- MATERIALS PROVIDED:

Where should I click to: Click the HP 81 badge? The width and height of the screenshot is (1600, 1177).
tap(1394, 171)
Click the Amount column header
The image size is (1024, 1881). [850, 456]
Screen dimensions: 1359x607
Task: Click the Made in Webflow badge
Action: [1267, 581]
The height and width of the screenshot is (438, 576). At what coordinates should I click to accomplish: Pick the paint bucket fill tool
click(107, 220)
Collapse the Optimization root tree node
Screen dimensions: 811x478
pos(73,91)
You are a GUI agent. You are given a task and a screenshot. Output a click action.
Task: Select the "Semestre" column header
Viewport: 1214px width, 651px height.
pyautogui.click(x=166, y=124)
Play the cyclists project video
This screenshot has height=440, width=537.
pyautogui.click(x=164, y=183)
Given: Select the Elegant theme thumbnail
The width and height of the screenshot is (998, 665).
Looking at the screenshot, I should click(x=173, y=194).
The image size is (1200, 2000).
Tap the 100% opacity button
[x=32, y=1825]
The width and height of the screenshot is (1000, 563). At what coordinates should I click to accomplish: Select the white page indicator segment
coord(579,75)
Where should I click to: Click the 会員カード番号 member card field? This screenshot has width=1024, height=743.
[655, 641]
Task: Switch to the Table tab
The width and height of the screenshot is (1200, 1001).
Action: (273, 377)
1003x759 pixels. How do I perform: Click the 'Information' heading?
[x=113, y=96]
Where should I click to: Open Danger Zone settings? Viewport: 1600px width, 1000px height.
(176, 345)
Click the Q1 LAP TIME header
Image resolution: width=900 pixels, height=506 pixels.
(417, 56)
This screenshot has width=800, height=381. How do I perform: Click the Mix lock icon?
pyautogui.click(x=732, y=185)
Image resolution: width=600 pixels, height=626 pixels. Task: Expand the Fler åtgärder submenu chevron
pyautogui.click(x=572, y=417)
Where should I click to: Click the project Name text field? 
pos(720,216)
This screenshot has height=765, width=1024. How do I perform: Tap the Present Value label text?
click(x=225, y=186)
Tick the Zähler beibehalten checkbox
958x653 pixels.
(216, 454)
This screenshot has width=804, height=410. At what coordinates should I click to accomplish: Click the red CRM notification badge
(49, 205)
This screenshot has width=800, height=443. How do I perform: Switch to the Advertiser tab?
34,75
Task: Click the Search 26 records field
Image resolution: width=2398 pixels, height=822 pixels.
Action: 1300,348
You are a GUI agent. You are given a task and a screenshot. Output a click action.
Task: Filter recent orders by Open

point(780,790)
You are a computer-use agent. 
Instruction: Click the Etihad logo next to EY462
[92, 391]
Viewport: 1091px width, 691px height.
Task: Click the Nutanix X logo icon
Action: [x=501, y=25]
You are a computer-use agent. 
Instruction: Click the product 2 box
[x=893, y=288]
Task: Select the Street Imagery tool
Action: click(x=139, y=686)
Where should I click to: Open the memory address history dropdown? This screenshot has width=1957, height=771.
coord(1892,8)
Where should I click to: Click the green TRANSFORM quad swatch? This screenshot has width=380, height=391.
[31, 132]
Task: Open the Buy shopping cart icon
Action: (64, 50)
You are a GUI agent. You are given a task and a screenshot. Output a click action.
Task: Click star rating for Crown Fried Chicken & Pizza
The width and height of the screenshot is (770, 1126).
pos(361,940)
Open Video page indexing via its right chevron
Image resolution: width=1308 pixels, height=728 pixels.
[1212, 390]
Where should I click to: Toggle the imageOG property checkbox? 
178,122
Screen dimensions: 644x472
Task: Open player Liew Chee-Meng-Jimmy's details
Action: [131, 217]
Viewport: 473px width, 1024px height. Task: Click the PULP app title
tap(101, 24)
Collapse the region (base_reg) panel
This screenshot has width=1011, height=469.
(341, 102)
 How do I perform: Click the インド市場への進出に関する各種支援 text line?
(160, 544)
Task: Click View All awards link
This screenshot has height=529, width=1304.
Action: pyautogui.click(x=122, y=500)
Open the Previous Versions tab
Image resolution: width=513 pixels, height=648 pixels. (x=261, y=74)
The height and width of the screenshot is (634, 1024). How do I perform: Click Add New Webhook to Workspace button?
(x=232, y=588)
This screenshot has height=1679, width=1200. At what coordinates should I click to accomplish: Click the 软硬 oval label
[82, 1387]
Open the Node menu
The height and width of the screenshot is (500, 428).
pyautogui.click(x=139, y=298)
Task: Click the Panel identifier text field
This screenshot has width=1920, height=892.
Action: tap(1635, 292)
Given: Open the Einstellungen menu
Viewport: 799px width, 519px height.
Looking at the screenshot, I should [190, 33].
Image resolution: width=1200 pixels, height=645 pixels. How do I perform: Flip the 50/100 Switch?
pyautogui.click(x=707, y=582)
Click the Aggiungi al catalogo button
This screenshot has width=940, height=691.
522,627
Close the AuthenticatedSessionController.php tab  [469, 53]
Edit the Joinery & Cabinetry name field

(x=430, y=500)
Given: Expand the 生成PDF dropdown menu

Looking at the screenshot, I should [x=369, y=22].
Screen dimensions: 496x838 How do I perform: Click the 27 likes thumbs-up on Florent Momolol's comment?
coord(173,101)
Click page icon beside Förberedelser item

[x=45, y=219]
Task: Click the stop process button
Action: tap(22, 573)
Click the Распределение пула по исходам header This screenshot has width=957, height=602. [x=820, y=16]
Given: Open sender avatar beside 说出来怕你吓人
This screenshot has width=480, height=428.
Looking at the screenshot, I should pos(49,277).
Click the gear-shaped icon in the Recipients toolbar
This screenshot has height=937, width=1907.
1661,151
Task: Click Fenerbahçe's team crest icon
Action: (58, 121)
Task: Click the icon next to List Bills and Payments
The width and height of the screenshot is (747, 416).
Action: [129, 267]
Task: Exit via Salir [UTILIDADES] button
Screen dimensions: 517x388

- TASK BRIEF:
Exactly as written, restate every record in the listing.

- ANSWER TO THE PROBLEM:
Where should I click to: Click the HP 81 badge? The width and height of the screenshot is (1600, 1177).
tap(1394, 171)
Click the Amount column header
The image size is (1024, 1881). [850, 456]
Screen dimensions: 1359x607
Task: Click the Made in Webflow badge
Action: [1267, 581]
The height and width of the screenshot is (438, 576). At what coordinates should I click to accomplish: Pick the paint bucket fill tool
click(107, 220)
Collapse the Optimization root tree node
Screen dimensions: 811x478
pos(73,91)
You are a GUI agent. You are given a task and a screenshot. Output a click action.
Task: Select the "Semestre" column header
Viewport: 1214px width, 651px height.
pyautogui.click(x=166, y=124)
Play the cyclists project video
This screenshot has height=440, width=537.
pyautogui.click(x=164, y=183)
Given: Select the Elegant theme thumbnail
The width and height of the screenshot is (998, 665).
Looking at the screenshot, I should click(x=173, y=194).
The image size is (1200, 2000).
Tap the 100% opacity button
[x=32, y=1825]
The width and height of the screenshot is (1000, 563). At what coordinates should I click to accomplish: Select the white page indicator segment
coord(579,75)
Where should I click to: Click the 会員カード番号 member card field? This screenshot has width=1024, height=743.
[655, 641]
Task: Switch to the Table tab
The width and height of the screenshot is (1200, 1001).
Action: (273, 377)
1003x759 pixels. How do I perform: Click the 'Information' heading?
[x=113, y=96]
Where should I click to: Open Danger Zone settings? Viewport: 1600px width, 1000px height.
(176, 345)
Click the Q1 LAP TIME header
Image resolution: width=900 pixels, height=506 pixels.
(417, 56)
This screenshot has width=800, height=381. How do I perform: Click the Mix lock icon?
pyautogui.click(x=732, y=185)
Image resolution: width=600 pixels, height=626 pixels. Task: Expand the Fler åtgärder submenu chevron
pyautogui.click(x=572, y=417)
Where should I click to: Click the project Name text field? 
pos(720,216)
This screenshot has height=765, width=1024. How do I perform: Tap the Present Value label text?
click(x=225, y=186)
Tick the Zähler beibehalten checkbox
958x653 pixels.
(216, 454)
This screenshot has width=804, height=410. At what coordinates should I click to accomplish: Click the red CRM notification badge
(49, 205)
This screenshot has width=800, height=443. How do I perform: Switch to the Advertiser tab?
34,75
Task: Click the Search 26 records field
Image resolution: width=2398 pixels, height=822 pixels.
Action: 1300,348
You are a GUI agent. You are given a task and a screenshot. Output a click action.
Task: Filter recent orders by Open

point(780,790)
You are a computer-use agent. 
Instruction: Click the Etihad logo next to EY462
[92, 391]
Viewport: 1091px width, 691px height.
Task: Click the Nutanix X logo icon
Action: [x=501, y=25]
You are a computer-use agent. 
Instruction: Click the product 2 box
[x=893, y=288]
Task: Select the Street Imagery tool
Action: click(x=139, y=686)
Where should I click to: Open the memory address history dropdown? This screenshot has width=1957, height=771.
coord(1892,8)
Where should I click to: Click the green TRANSFORM quad swatch? This screenshot has width=380, height=391.
[31, 132]
Task: Open the Buy shopping cart icon
Action: (64, 50)
You are a GUI agent. You are given a task and a screenshot. Output a click action.
Task: Click star rating for Crown Fried Chicken & Pizza
The width and height of the screenshot is (770, 1126).
pos(361,940)
Open Video page indexing via its right chevron
Image resolution: width=1308 pixels, height=728 pixels.
[1212, 390]
Where should I click to: Toggle the imageOG property checkbox? 
178,122
Screen dimensions: 644x472
Task: Open player Liew Chee-Meng-Jimmy's details
Action: [131, 217]
Viewport: 473px width, 1024px height. Task: Click the PULP app title
tap(101, 24)
Collapse the region (base_reg) panel
This screenshot has width=1011, height=469.
(341, 102)
 How do I perform: Click the インド市場への進出に関する各種支援 text line?
(160, 544)
Task: Click View All awards link
This screenshot has height=529, width=1304.
Action: pyautogui.click(x=122, y=500)
Open the Previous Versions tab
Image resolution: width=513 pixels, height=648 pixels. (x=261, y=74)
The height and width of the screenshot is (634, 1024). How do I perform: Click Add New Webhook to Workspace button?
(x=232, y=588)
This screenshot has height=1679, width=1200. At what coordinates should I click to accomplish: Click the 软硬 oval label
[82, 1387]
Open the Node menu
The height and width of the screenshot is (500, 428).
pyautogui.click(x=139, y=298)
Task: Click the Panel identifier text field
This screenshot has width=1920, height=892.
Action: tap(1635, 292)
Given: Open the Einstellungen menu
Viewport: 799px width, 519px height.
Looking at the screenshot, I should [190, 33].
Image resolution: width=1200 pixels, height=645 pixels. How do I perform: Flip the 50/100 Switch?
pyautogui.click(x=707, y=582)
Click the Aggiungi al catalogo button
This screenshot has width=940, height=691.
522,627
Close the AuthenticatedSessionController.php tab  [469, 53]
Edit the Joinery & Cabinetry name field

(x=430, y=500)
Given: Expand the 生成PDF dropdown menu

Looking at the screenshot, I should [x=369, y=22].
Screen dimensions: 496x838 How do I perform: Click the 27 likes thumbs-up on Florent Momolol's comment?
coord(173,101)
Click page icon beside Förberedelser item

[x=45, y=219]
Task: Click the stop process button
Action: tap(22, 573)
Click the Распределение пула по исходам header This screenshot has width=957, height=602. [x=820, y=16]
Given: Open sender avatar beside 说出来怕你吓人
This screenshot has width=480, height=428.
Looking at the screenshot, I should pos(49,277).
Click the gear-shaped icon in the Recipients toolbar
This screenshot has height=937, width=1907.
1661,151
Task: Click Fenerbahçe's team crest icon
Action: (58, 121)
Task: Click the icon next to List Bills and Payments
The width and height of the screenshot is (747, 416).
Action: [129, 267]
Task: Exit via Salir [UTILIDADES] button
Screen dimensions: 517x388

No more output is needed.